PENNE. Un progetto di recupero per il convento di Sant’Agostino di Penne è stato presentato alcuni giorni fa all’ufficio tecnico comunale pennese. L’intero complesso, dal 2013 ceduto dai frati minori...

PENNE. Un progetto di recupero per il convento di Sant’Agostino di Penne è stato presentato alcuni giorni fa all’ufficio tecnico comunale pennese.
L’intero complesso, dal 2013 ceduto dai frati minori all’imprenditore Carlo Di Ridolfi, diventerà un centro polivalente, fruibile anche per l’accoglienza di studiosi, turisti e giovani. Già nel 2014 l’imprenditore fece degli interventi per sistemare il tetto danneggiato di parte dell’immenso complesso. Sarà adibita, senza scopo di lucro, a centro polivalente per convegni, fiere, eventi socio-culturali e altre attività di promozione del territorio: dalla cultura all’ambiente, dall’arte alla storia.
Il complesso sarà attrezzato per ospitare fino a 40 persone, per accogliere al meglio studiosi, visitatori, ricercatori, studenti e convegnisti.
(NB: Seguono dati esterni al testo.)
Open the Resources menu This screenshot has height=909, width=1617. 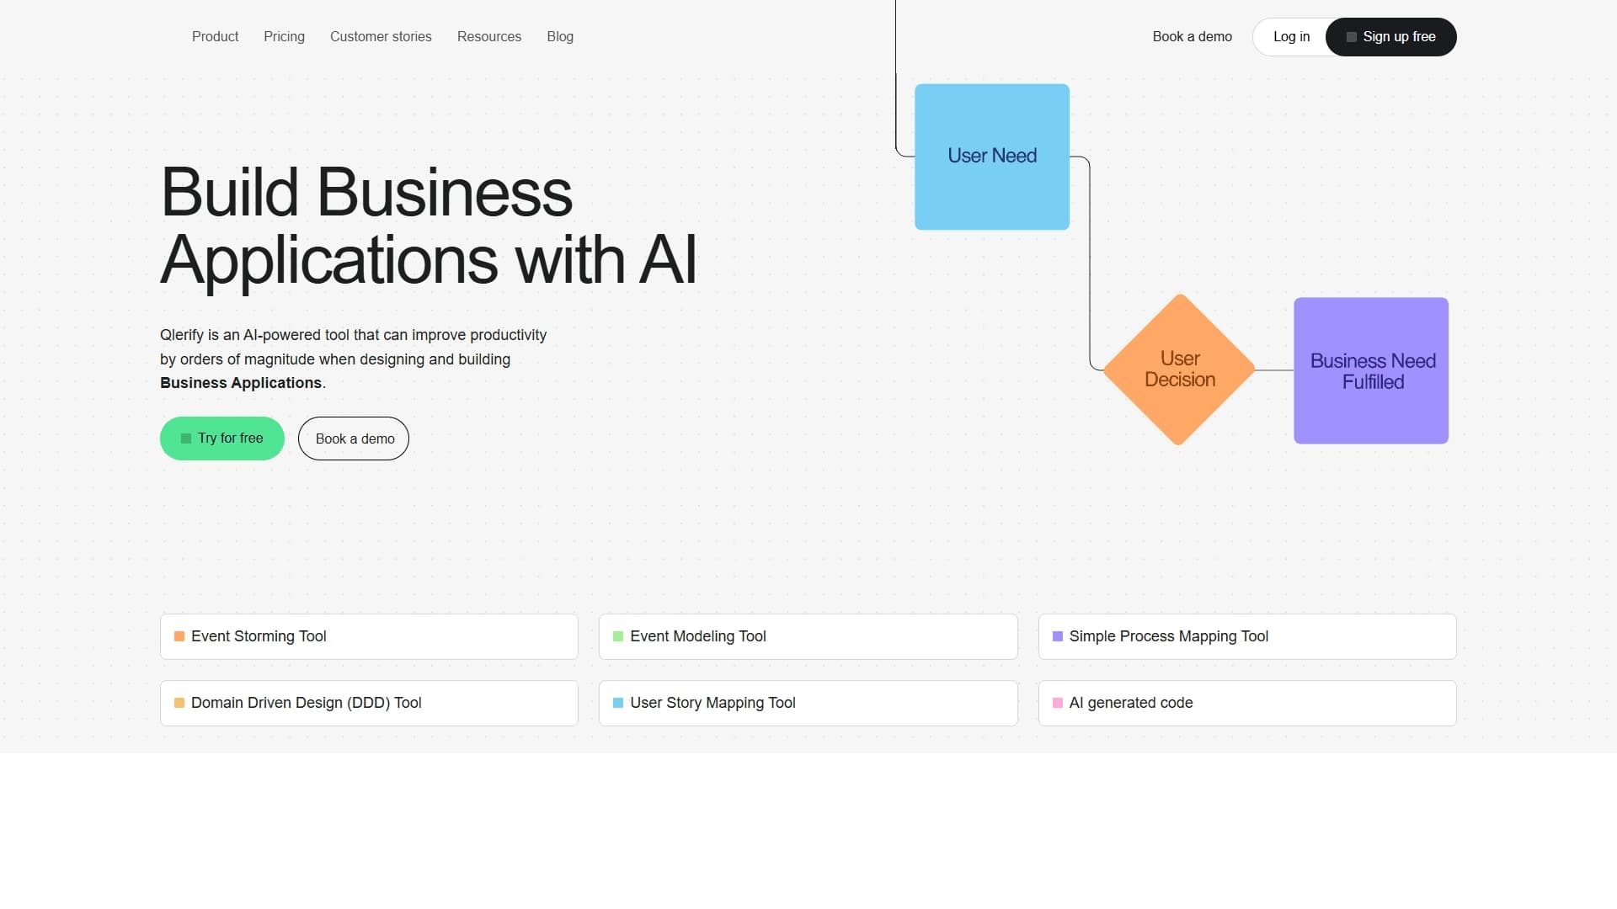[x=489, y=37]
Nell’area esterna, oltre ai parcheggi, sono stati previsti impianti sportivi e una piscina. La struttura, legata ad una chiesa di origine romanica risalente al XIII secolo, è rinomata per il suo campanile con cuspide ottagonale.
A gestire il complesso sarà la Onlus Domus Juventutis- Elena Maria, nata in memoria della figlia dell'imprenditore.
A realizzare il progetto di finanza agevolata è stato Luciano Procacci, commercialista pennese e direttore generale della onlus, che affiancherà le risorse private della proprietà e permetterà di dare realizzazione all’idea. Non sono previsti oneri di alcun genere per il Comune di Penne e la struttura sarà restituita alla collettività vestina senza alterazioni nell’aspetto esterno.
Il complesso strutturale di Sant'Agostino, dopo anni di buio e di abbandono, potrebbe dare nuova linfa a Penne.